Automating Global Data Platform Workflows with Azure & Databricks

Automating Global Data Platform Workflows with Azure & Databricks

Challenge

The company was transitioning from a heterogeneous AWS-based data platform (SageMaker, Lambda, Redshift) to a unified Azure architecture centered around Databricks. While the cloud team provisioned base Azure resources and workspaces, the actual Databricks setup had to support a multi-region, multi-environment deployment model — with separate sandbox, non-production, and production environments per geographic region.

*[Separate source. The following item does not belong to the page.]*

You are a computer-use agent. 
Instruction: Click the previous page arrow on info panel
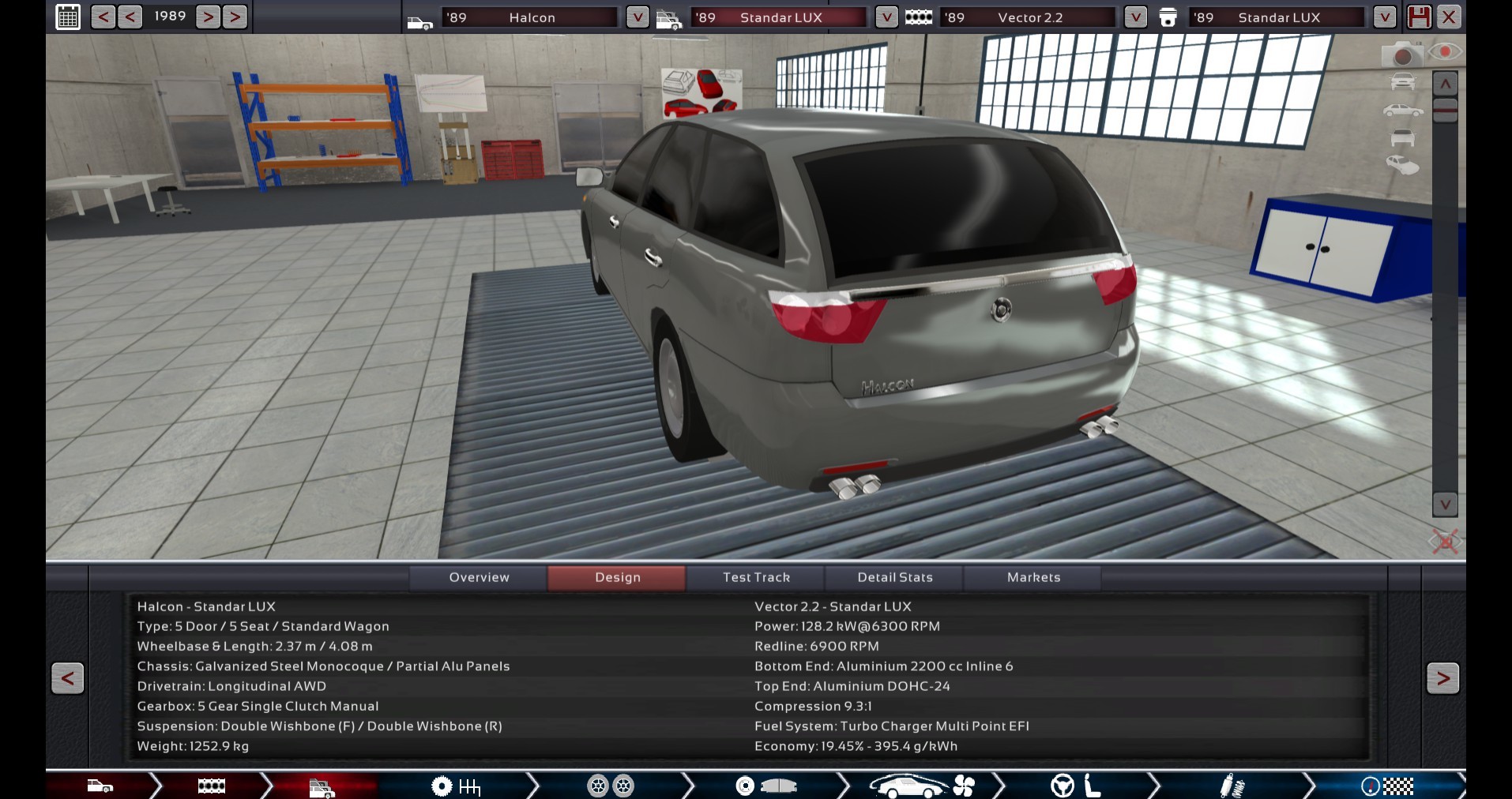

They needed a robust, repeatable way to automate the creation and configuration of each workspace, with consistent access controls, data structures, and secrets — across dozens of isolated environments.

Solution

Nubosas designed and implemented a GitOps-driven automation layer that provisioned and configured Databricks environments from the ground up, including:

  • Workspace setup across all combinations of region and environment (e.g. EU-prod, US-sandbox)
  • User group and access role configuration for each environment
  • Catalog and schema creation aligned with a Medallion Architecture model (Bronze, Silver, Gold)
  • Role-based permission templates tailored to data engineering, analytics, and operations teams
  • Secure secret management via Azure Key Vault and Databricks secret scopes
  • Azure Storage endpoints for SFTP-based ingestion
  • Azure Data Factory pipelines for scheduled data ingestion from enterprise sources
  • ADO pipelines to manage deployments, Git repositories, and CI/CD operations for infrastructure
  • Terraform state split by Databricks unit for infrastructure (account, metastore and workspace)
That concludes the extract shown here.